Taiwan’s Central Role in the Growing Conflict
In the game of chess between the United States and China, Taiwan occupies a particularly important place. For Beijing, the issue of reunification with Taiwan is a top priority because of the island’s geographic position and its advanced economy and technology sector, especially the country’s production of cutting-edge semiconductors that could give China strategic leverage in its competition with the United States.
The roots of Taiwan’s awkward place between China and the United States can be traced back to the triumph of the Chinese Revolution in 1949, which culminated in a civil war between China’s communists and the nationalist bourgeoisie represented by the Kuomintang (KMT). The U.S.-backed KMT retreated to Taiwan and set up a rival government in Taipei, 110 miles away from mainland China. In 1972, the Nixon Administration began a process of rapprochement with China, which culminated in Deng Xiaoping’s 1978 reforms aimed at capitalist restoration.
As part of those U.S.-Chinese negotiations, Washington broke official diplomatic ties with Taiwan in favor of reestablishing ties with China. Today, only a handful of countries in the world recognize the sovereignty of Taiwan, because doing so would complicate commercial relationships with China.
Despite that Nixon-era U.S. shift, Taiwan and the United States still maintain semi-official, albeit deliberately ambiguous, relations. These have established a delicate balance between the interests of Taiwan, the United States, and China. In recent years however, the limits of this strategic equilibrium have become clear as tensions between the United States and China have boiled to the surface. The Trump administration flirted with establishing official diplomatic ties with Taiwan; the Biden administration seems to be doubling down on Trump’s Taiwan policy both diplomatically and militarily through the promise of military aid.

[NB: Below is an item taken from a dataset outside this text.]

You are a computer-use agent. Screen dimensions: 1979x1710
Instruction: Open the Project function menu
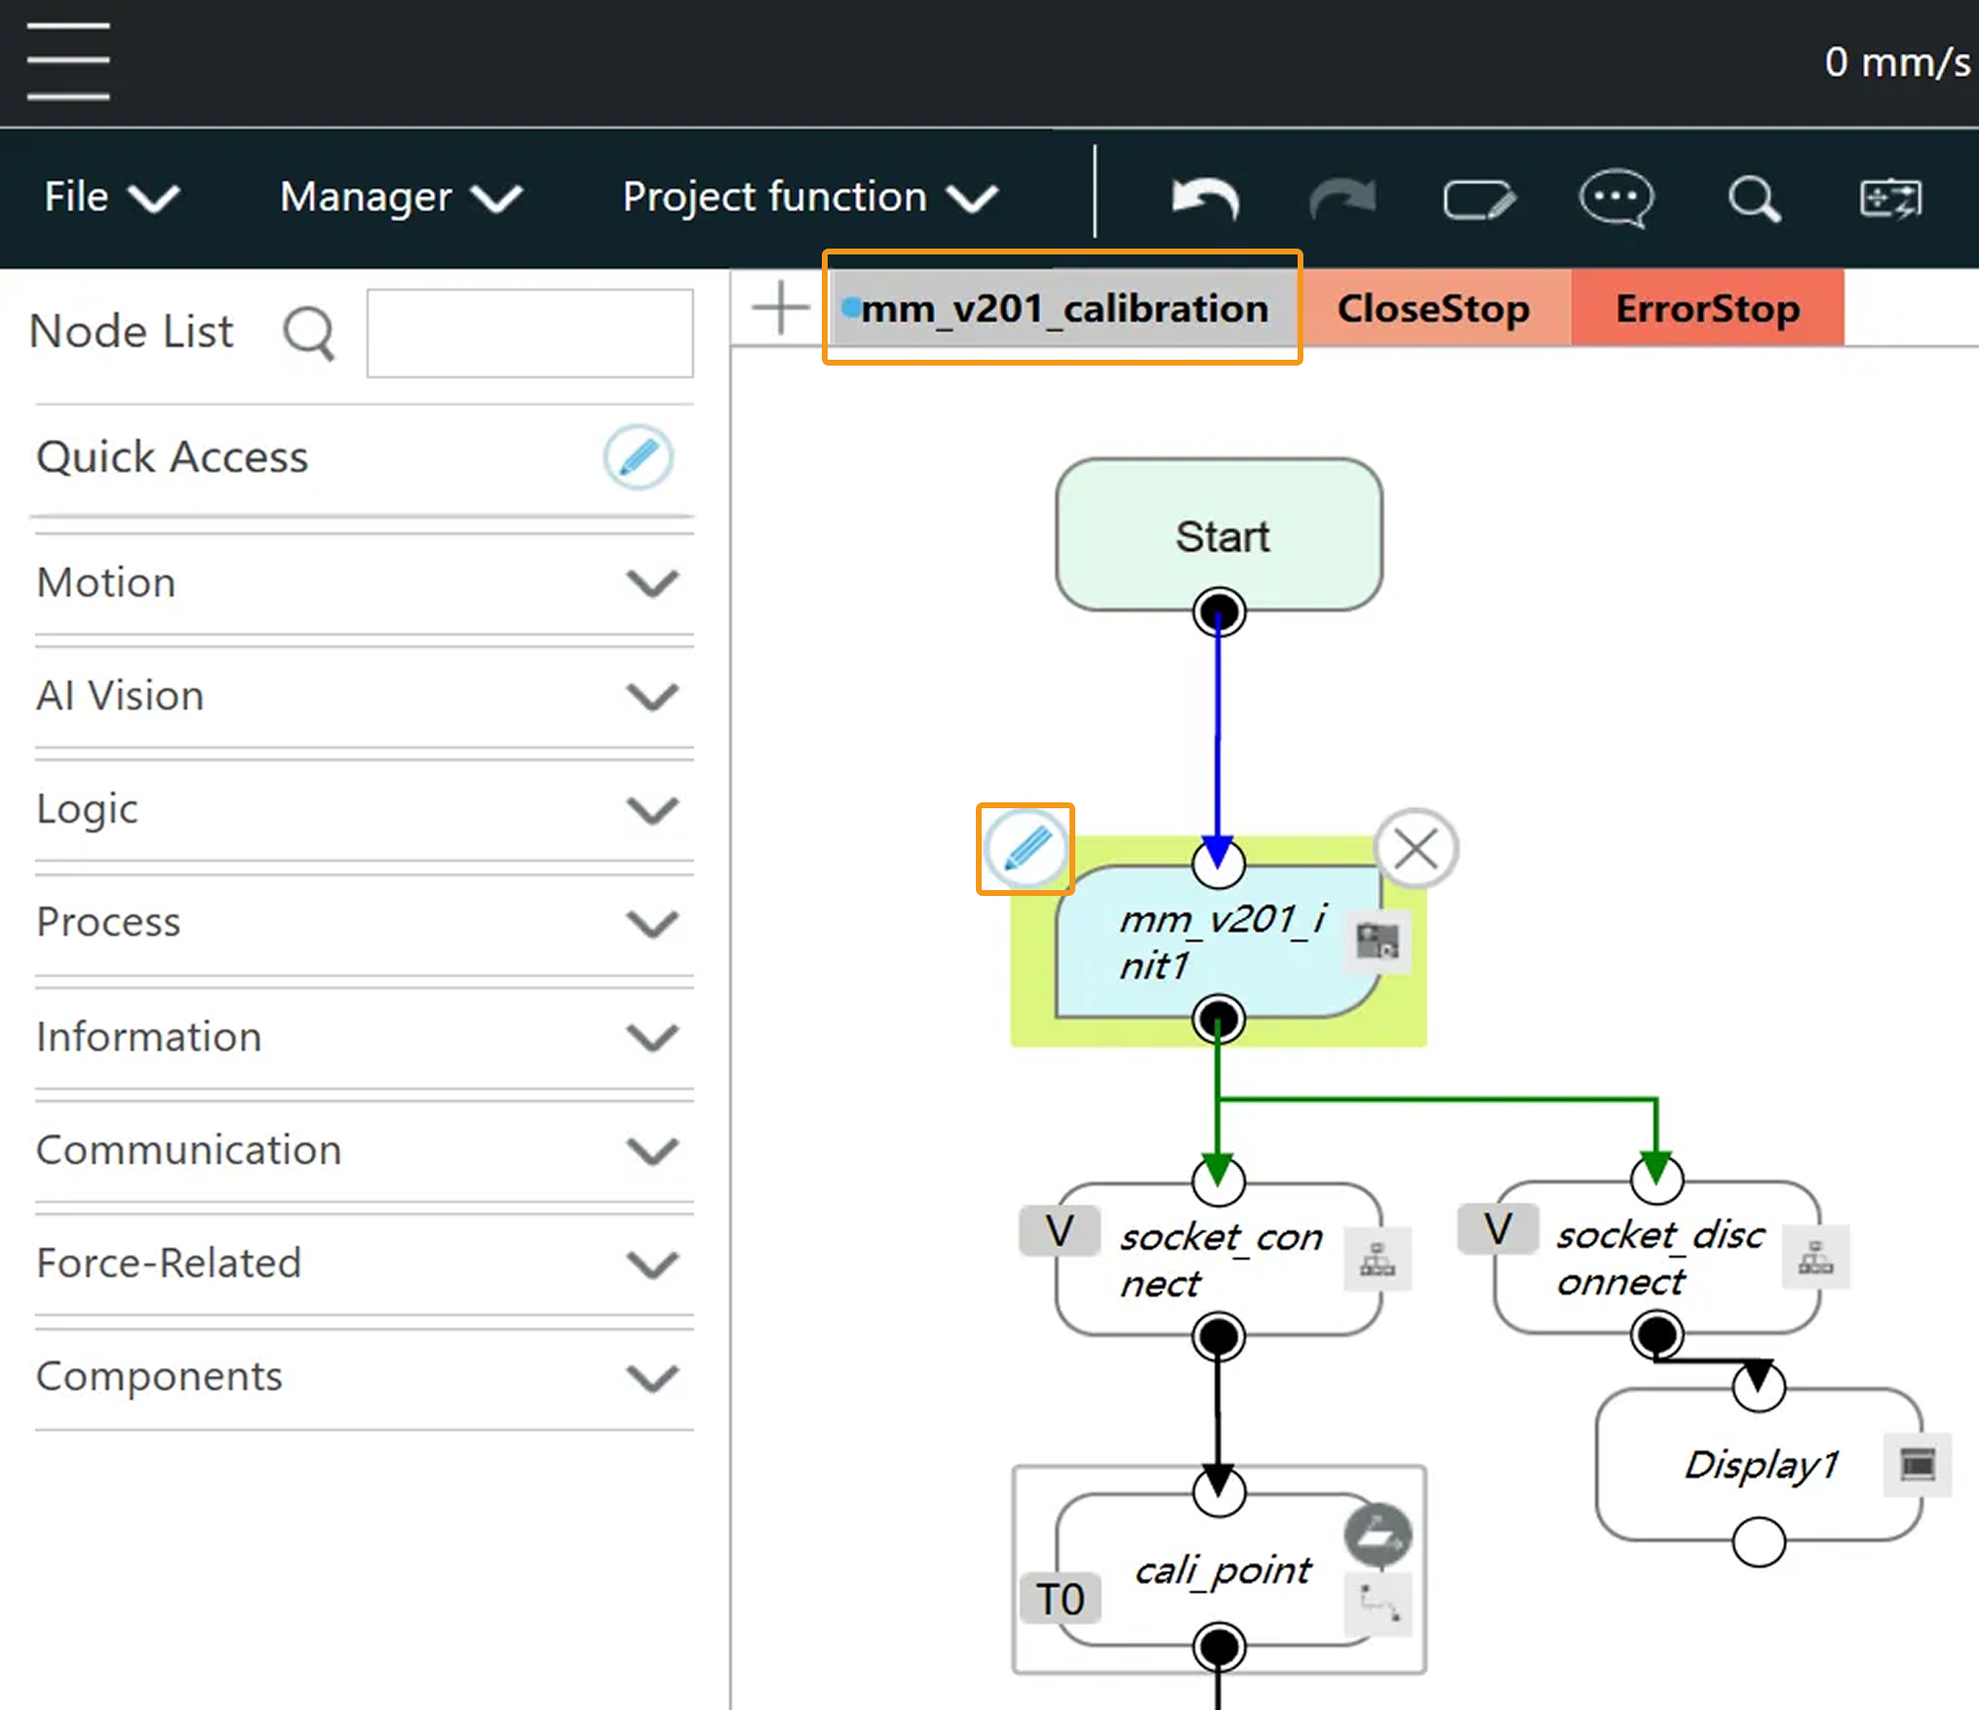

With reunification a top priority for the Chinese Communist Party bureaucracy, the Biden administration’s provocations are widening the rift between Taiwan and the mainland. For Beijing, these moves also complicate China’s imperialist ambitions, posing a political threat to the aim of a unified Chinese state. Sooner or later the Taiwan issue is poised to bring the United States and China into greater conflict. For now, despite the relative decline of U.S. influence on a global stage, China remains the weaker party due to Washington’s military, economic, and technological advantages as well as its existing international relationships.
What Biden’s Imperialism Means for the Working Class
As tensions between the U.S. and China grow, even with Biden’s attempts at multilateralism and a rhetoric of “democracy,” Biden, as a representative of the capitalist class, won’t hesitate to use all of the mechanisms at U.S. imperialism’s disposal to ensure U.S. interests abroad. In just over a month since his inauguration, Biden has already launched a series of airstrikes in Syria and continues to impose brutal sanctions which affect workers in countries like Iran and Venezuela.
The U.S. Left has a special responsibility to show we have no appetite for imperialism of any kind. At the same time, organized opposition against the imperialist aims of the U.S. bipartisan regime does not mean we support the Chinese Communist Party bureaucracy, whose brutal restoration of capitalism in China has come at the expense of the millions of exploited masses in China. We stand in solidarity with the oppressed in China, Taiwan, and beyond, and against the ruling class around the world, especially here in the United States. And as the crisis intensifies, we need international solidarity among working people to address the international problems posed by capitalism.